▶ [Excerpt to read]
■ ■ ■

We will have the opportunity to discuss the significant consequences of the Russian invasion of Ukraine and to reaffirm, obviously, the unity of the European Union and our determination to continue and intensify -if necessary- the sanctions’ framework, so that we can exert as much pressure as possible on Russia to come to the negotiating table.
We will also discuss the effect of the geopolitical developments on the energy market. I would like to remind you that the day before yesterday I sent a letter to the President of the European Commission, asking for Europe to intervene, to set a price cap in the wholesale gas market.

A European response is required, so that we can protect consumers, businesses, farmers from fluctuations in gas prices and, consequently, electricity prices, which are not dictated by the rules of supply and demand but are exclusively the outcome of speculation in the natural gas market.

We will discuss, of course, issues that concern the strategic autonomy of Europe. Greece is a country that has been at the forefront of this debate. We believe in the need for Europe to align its geopolitical power with its economic prowess.

I would say that developments in Ukraine, over the past 14 days, have in fact induced a violent “adulthood” of our continent. And there is currently the possibility, and I believe the consensus is being formed, to be able to move much faster, with far greater substance and effectiveness in this field; and, of course, to exempt part or possibly all defense spending from deficit calculations, so that countries like Greece, which have historically spent more on defense than other European countries, are not punished for their strategic choice.

■ ■ ■

Collection entries:
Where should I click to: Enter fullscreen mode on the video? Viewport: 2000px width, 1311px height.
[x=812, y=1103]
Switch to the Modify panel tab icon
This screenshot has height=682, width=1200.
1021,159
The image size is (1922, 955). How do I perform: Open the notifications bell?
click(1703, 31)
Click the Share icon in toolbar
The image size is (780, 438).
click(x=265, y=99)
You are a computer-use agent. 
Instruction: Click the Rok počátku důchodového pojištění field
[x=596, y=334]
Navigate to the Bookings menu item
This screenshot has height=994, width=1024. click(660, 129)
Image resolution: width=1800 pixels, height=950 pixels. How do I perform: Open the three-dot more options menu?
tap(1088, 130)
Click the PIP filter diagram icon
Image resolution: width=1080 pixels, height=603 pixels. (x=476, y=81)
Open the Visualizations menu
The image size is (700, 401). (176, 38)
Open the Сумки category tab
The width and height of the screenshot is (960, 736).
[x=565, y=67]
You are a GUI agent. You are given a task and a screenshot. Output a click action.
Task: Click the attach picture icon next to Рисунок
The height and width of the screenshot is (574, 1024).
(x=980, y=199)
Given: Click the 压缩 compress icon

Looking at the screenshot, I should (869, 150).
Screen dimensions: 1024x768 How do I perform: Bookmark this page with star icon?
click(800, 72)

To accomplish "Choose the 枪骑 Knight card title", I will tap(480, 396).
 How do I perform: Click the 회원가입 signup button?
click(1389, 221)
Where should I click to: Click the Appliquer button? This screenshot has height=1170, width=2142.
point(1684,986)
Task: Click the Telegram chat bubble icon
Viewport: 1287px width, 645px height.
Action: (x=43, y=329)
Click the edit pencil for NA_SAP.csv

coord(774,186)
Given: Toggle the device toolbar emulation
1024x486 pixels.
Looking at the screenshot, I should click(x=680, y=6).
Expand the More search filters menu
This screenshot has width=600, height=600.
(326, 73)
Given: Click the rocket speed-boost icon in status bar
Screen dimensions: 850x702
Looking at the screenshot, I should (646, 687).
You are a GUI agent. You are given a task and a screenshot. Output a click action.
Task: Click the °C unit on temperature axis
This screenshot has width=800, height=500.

■ ■ ■

▶ [Tasks and exercises]
1 – In the speech excerpt, what did the speaker's letter to the President of the European Commission ask for?
2 – Write out everything in the speech excerpt from "We will discuss, of" down to "its economic prowess.", swapping "debate" for "discussion".

▶ [Final results]
1 – It asked for Europe to intervene and set a price cap in the wholesale gas market.

2 –
We will discuss, of course, issues that concern the strategic autonomy of Europe. Greece is a country that has been at the forefront of this discussion. We believe in the need for Europe to align its geopolitical power with its economic prowess.